Yapılacak iş:
Aşağıdaki güvenlik ve özgürlük hakkı metnine göre (a), (b) ve (c) ifadelerinin metinle uyuşup uyuşmadığını söyleyin. Her biri için evet ya da hayır yazın ve karar veren sözleri metinden aynen alıntılayın.
(a) Kişinin özgürlüğünün ihlal edilmesi TCK'da "Hürriyete Karşı Suçlar" başlığı altında tanımlanır.
(b) 2011 yılındaki kararda mağdur 5 kişi tarafından alıkonulmuştur.
(c) Kolluk görevlisi kimliğinizi kendisine vermenizi isteyebilir.

Güvenlik devletin sağlaması beklenen en önemli hizmetlerden biridir. Ancak daha da önemlisi güvenli bir yaşam sürmek bir insanın temel haklarından biridir. Birçok farklı şekilde güvenliğin sağlanmasına dönük önlemleri almakla yükümlü olan, Anayasa’da belirtildiği gibi, devlettir. Bunun yanında herkesin özgür bir yaşam sürmesi de hem Anayasamız hem de AİHS tarafından güvence altına alınmıştır. Güvenliğin sağlanması çoğu zaman özgürlüklerin kısıtlanması eğilimini doğurur bu nedenledir ki güvenlik hakkı özgürlüklerden bağımsız olarak düşünülemez. Yalnız belli koşullar altından kişilerin özgürlük hakları ellerinden alınabilir. Bu durumlar da mahkeme kararları, salgın hastalık tehlikesi, göz altına alınma, vs. gibi olağanüstü durumlar olabilir. Can ve mal güvenliğine ve kişinin özgürlüğünü kısıtlayıcı hareketlere dair verilecek cezalar TCK’da ayrıntılı olarak düzenlenir. Örneğin, kişinin özgürlüğünün ihlal edilmesi TCK’da ‘Hürriyete Karşı Suçlar’ başlığı altında tanımlanır. Bunlar tehdit, şantaj veya cebir yoluyla olabilir.

Örnek: 2011 yılında Yargıtay’ın onadığı bir karara göre mağdur 8 kişi tarafından boş bir arazide kendisine ait araçla birlikte alıkonulmuş ve hürriyeti elinden alındığı gerekçesiyle bu kişilere dava açmıştır. Sonuç olarak mahkeme sanıkları TCK 109. Md.’den yargılamış ve suçlu bulmuştur. Bu madde ‘Hürriyete Karşı Suçlar’ başlığı altında verilecek cezaları düzenlemektedir. 

Soru: Kolluk görevlisine kimlik bilgilerimi söylemek zorunda mıyım?
Cevap:
Kolluk görevlisi sizi durdurabilir ve durdurma sebebine ilişkin sorular sorabilir. Sizi durduran ve kimliğinizi göstermenizi isteyen kişi sivil giyimli ise mutlaka polis olduğunu belirleyen belgeyi görmek istediğinizi söyleyin. Kendisinin polis olduğunu belirleyen belgeyi gösterdikten sonra sizden kimliğinizin veya araçta iseniz ehliyetinizin de gösterilmesini isteyebilir. Kolluk görevlisi, kimliğinizi verin diyemez, sadece göstermenizi isteyebilir. 

Soru: Yakalama ve gözaltı nedir? Bu durumda haklarım nelerdir?

Çıkarılan malzeme:
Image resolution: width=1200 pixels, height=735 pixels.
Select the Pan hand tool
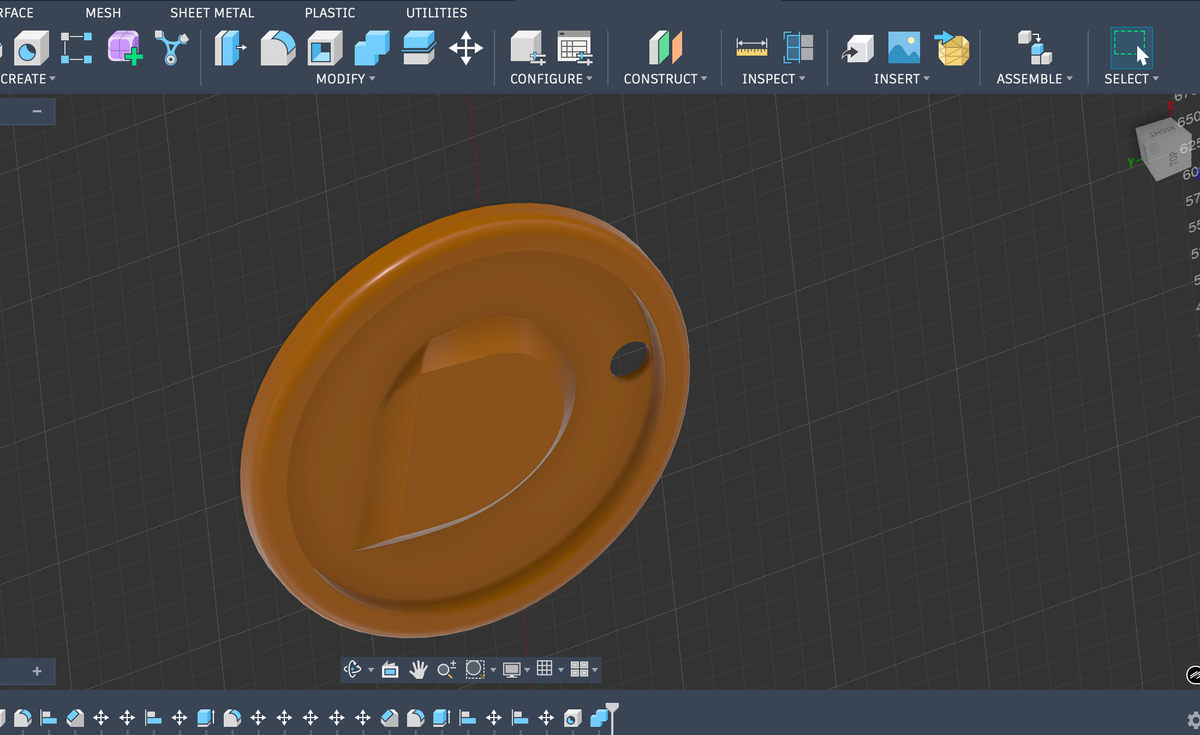pos(418,670)
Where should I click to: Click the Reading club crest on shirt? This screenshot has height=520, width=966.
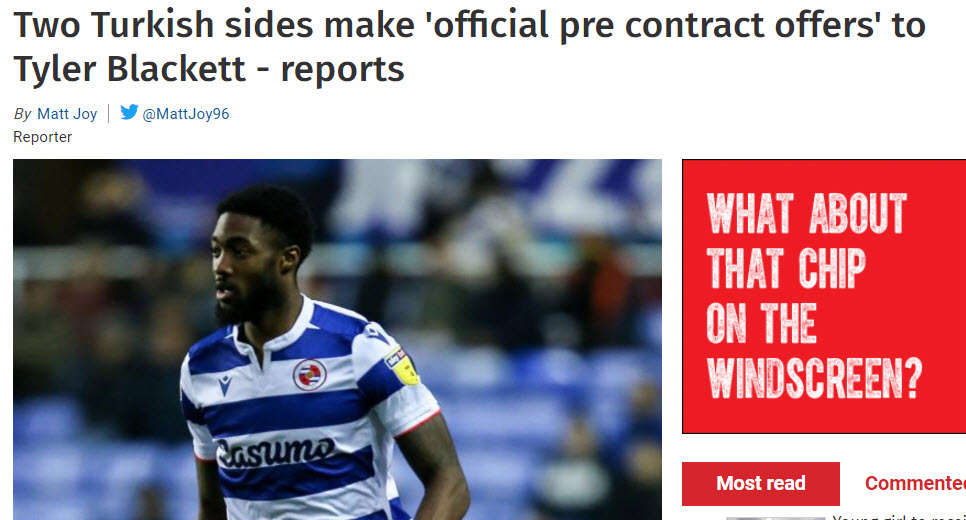[x=309, y=375]
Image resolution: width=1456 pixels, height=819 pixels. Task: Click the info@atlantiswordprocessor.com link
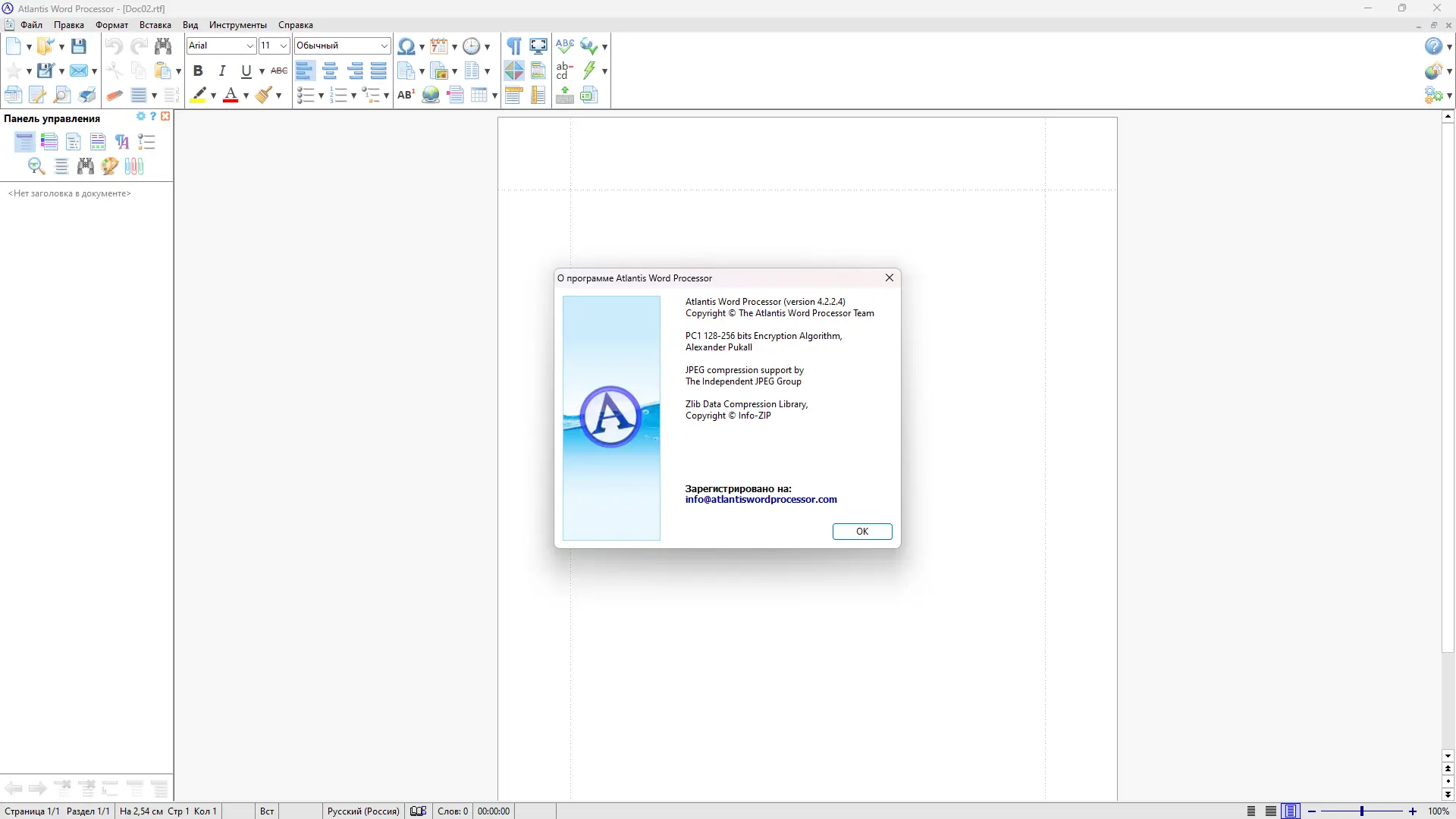pyautogui.click(x=761, y=500)
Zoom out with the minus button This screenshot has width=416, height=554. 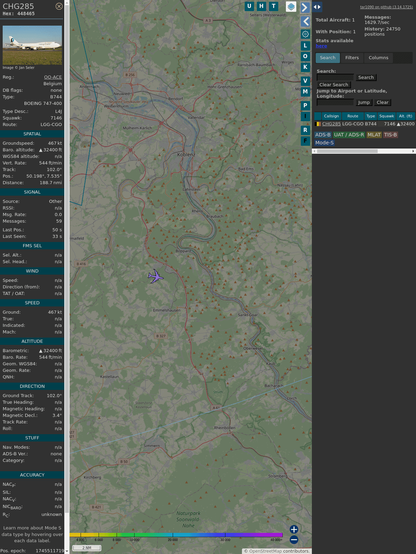point(294,540)
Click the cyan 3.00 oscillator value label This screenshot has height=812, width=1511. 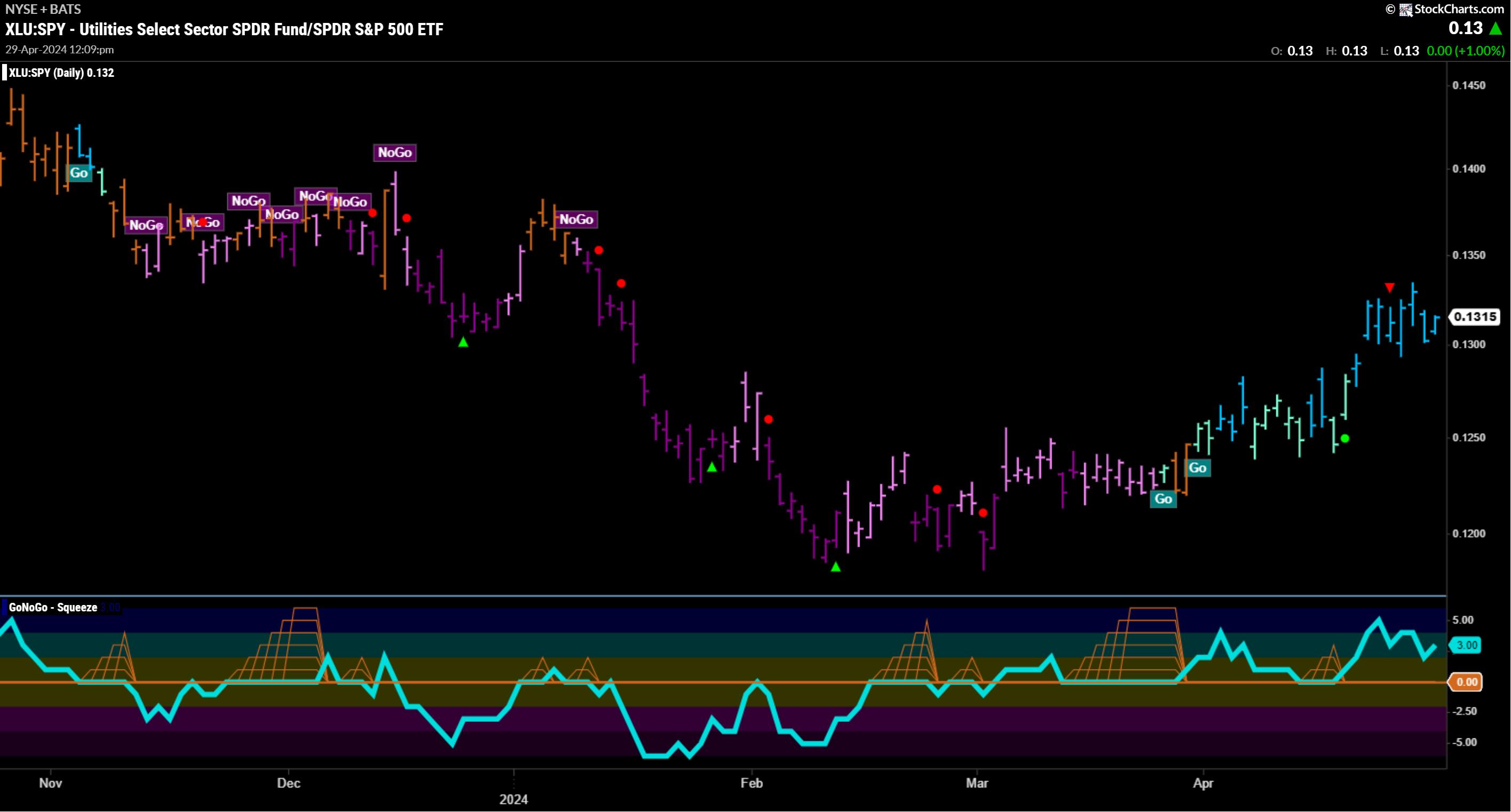pos(1466,646)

Alıştırma sonucu:
(a) Evet: "Örneğin, kişinin özgürlüğünün ihlal edilmesi TCK’da ‘Hürriyete Karşı Suçlar’ başlığı altında tanımlanır."
(b) Hayır: "mağdur 8 kişi tarafından boş bir arazide kendisine ait araçla birlikte alıkonulmuş"
(c) Hayır: "Kolluk görevlisi, kimliğinizi verin diyemez, sadece göstermenizi isteyebilir."